Rapat Terbatas Mengenai Program Kesehatan Nasional

Assalamualaikum Warahmatulah Wabarakatuh,

Yang saya hormati Bapak Wakil Presiden, Bapak/Ibu sekalian yang saya hormati.

Ada beberapa hal yang ingin saya tekankan sebagai prioritas kerja dalam bidang kesehatan. Yang pertama, orientasi kerja di bidang kesehatan bukan lagi hanya mengobati yang sakit tetapi kita harus arahkan kepada pencegahan dan promoting. Karena itu, saya minta Menteri Kesehatan untuk melakukan langkah-langkah pembaruan yang inovatif dalam rangka mengedukasi masyarakat untuk hidup sehat dan ini harus menjadi sebuah gerakan yang melibatkan semua, baik yang di sekolah maupun masyarakat pada umumnya. 

Saya juga perlu sampaikan bahwa memang perlu, tolong ini nanti Pak Menko bicarakan lagi, mengenai pembagian wilayah. Menurut saya, urusan BPJS itu adalah urusan kesehatan individu, kemudian BKKBN itu adalah urusan kesehatan keluarga, kemudian Kementerian Kesehatan itu adalah kesehatan masyarakat tetapi semuanya dikoordinir oleh Menteri Kesehatan. Sehingga jelas kalau ada hal-hal yang berkaitan dengan masalah di lapangan, siapa yang menjadi penanggung jawab bukan lempar sana dan lempar sini.
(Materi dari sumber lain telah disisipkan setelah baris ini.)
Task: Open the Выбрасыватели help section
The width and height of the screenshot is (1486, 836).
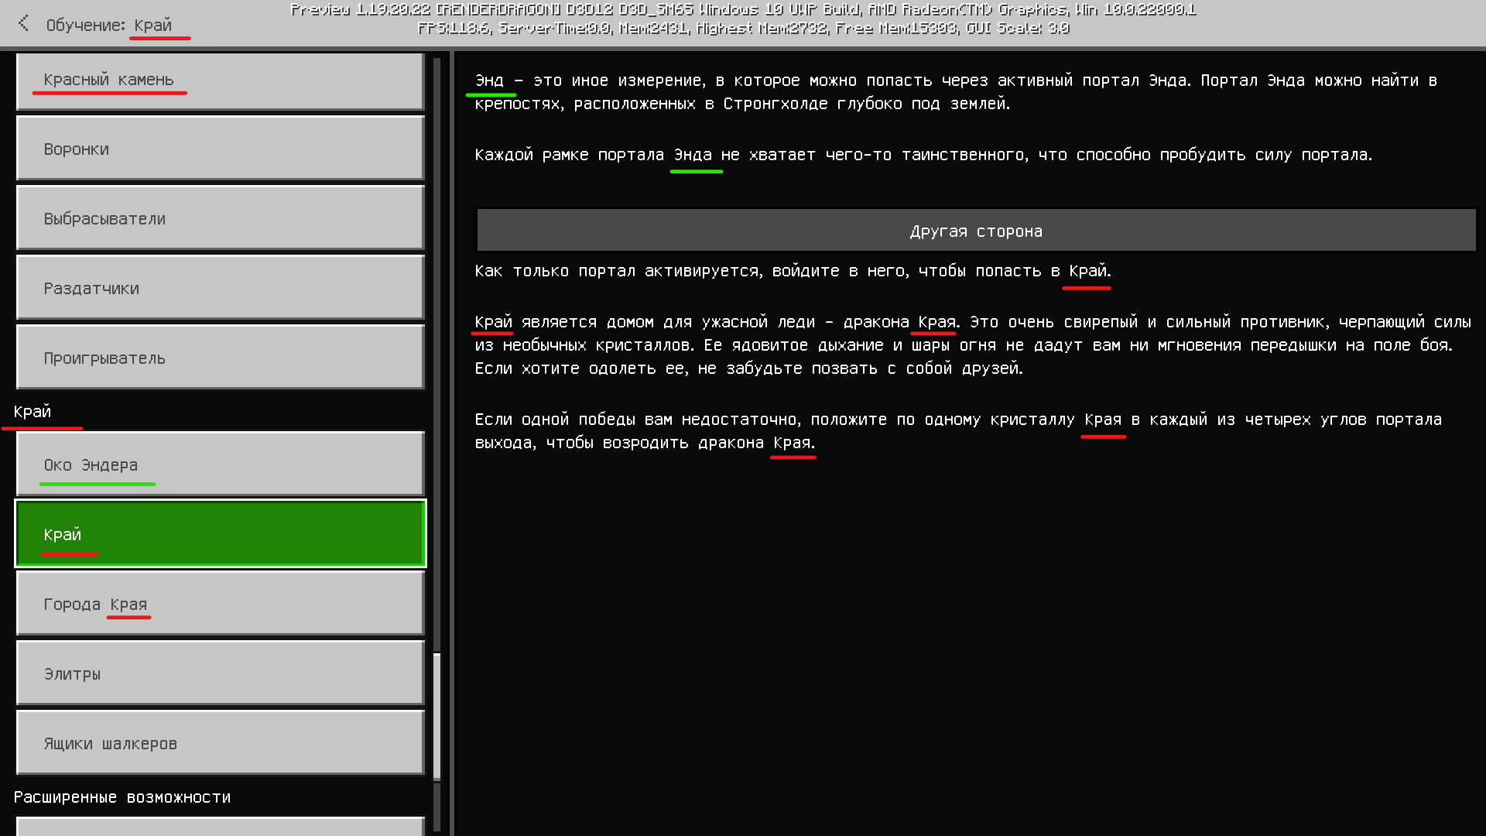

Kemudian yang kedua, ini laporan terakhir yang saya terima bahwa cakupan kepesertaan untuk JKN-KIS itu sudah mencapai, dari 133 juta di 2014, sekarang sudah 222 juta. Dari keseluruhan itu, 96 juta itu adalah masyarakat yang tidak mampu yang digratiskan oleh pemerintah yang iurannya dibantu oleh pemerintah. Perlu juga saya sampaikan hingga 2018, pemerintah telah mengeluarkan dana kurang lebih Rp115 triliun, belum lagi iuran yang disubsidi oleh pemerintah daerah yaitu 37 juta dan TNI/POLRI 17 juta. Artinya, yang sudah disubsidi oleh pemerintah itu sekitar 150 juta jiwa. Ini angka yang sangat besar. Oleh sebab itu, saya minta betul-betul manajemen/tata kelola di BPJS terus dibenahi dan diperbaiki. 
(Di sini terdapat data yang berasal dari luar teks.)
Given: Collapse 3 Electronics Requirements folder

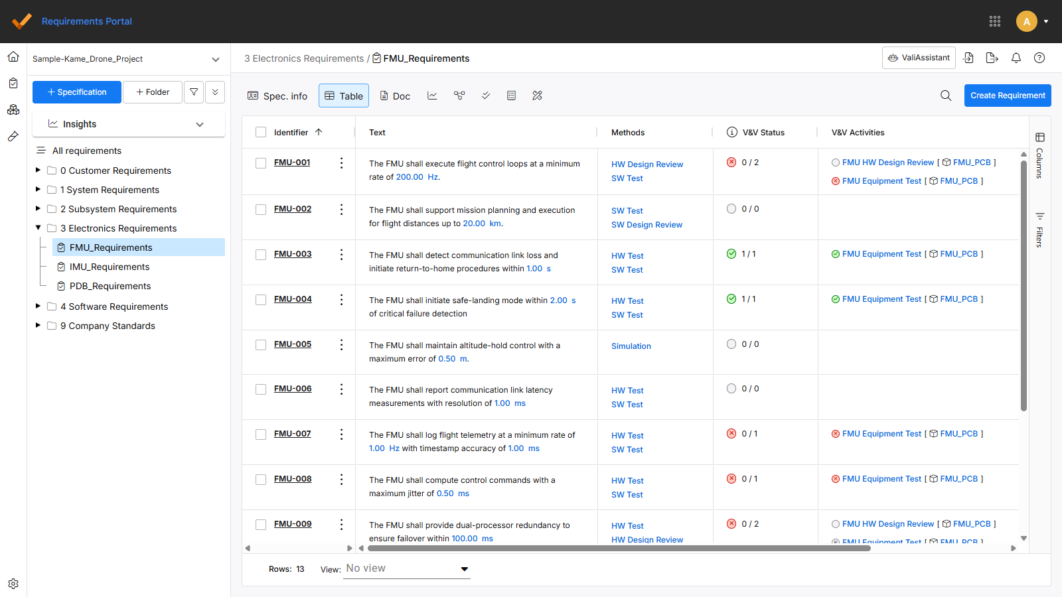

Yang terakhir, saya minta keruwetan regulasi yang menjadi kendala di industri farmasi dan alat-alat kesehatan itu dipangkas sebanyak-banyaknya, disederhanakan, sehingga industri farmasi bisa tumbuh dan masyarakat bisa membeli obat dengan harga yang lebih murah. Laporan yang saya terima, 95% bahan baku obat masih tergantung pada impor. Ini sudah enggak boleh lagi dibiarkan berlama-lama. Saya juga minta diperbesar skema insentif bagi riset-riset yang menghasilkan temuan obat maupun alat kesehatan terbaru dengan harga yang kompetitif dibandingkan produk-produk impor. Tolong ini juga digarisbawahi dan selanjutnya hasil riset itu disambungkan dengan industri penghasil alat kesehatan di dalam negeri.

Saya rasa itu sebagai pengantar yang bisa saya sampaikan, berikutnya Bapak Wakil Presiden, saya persilakan.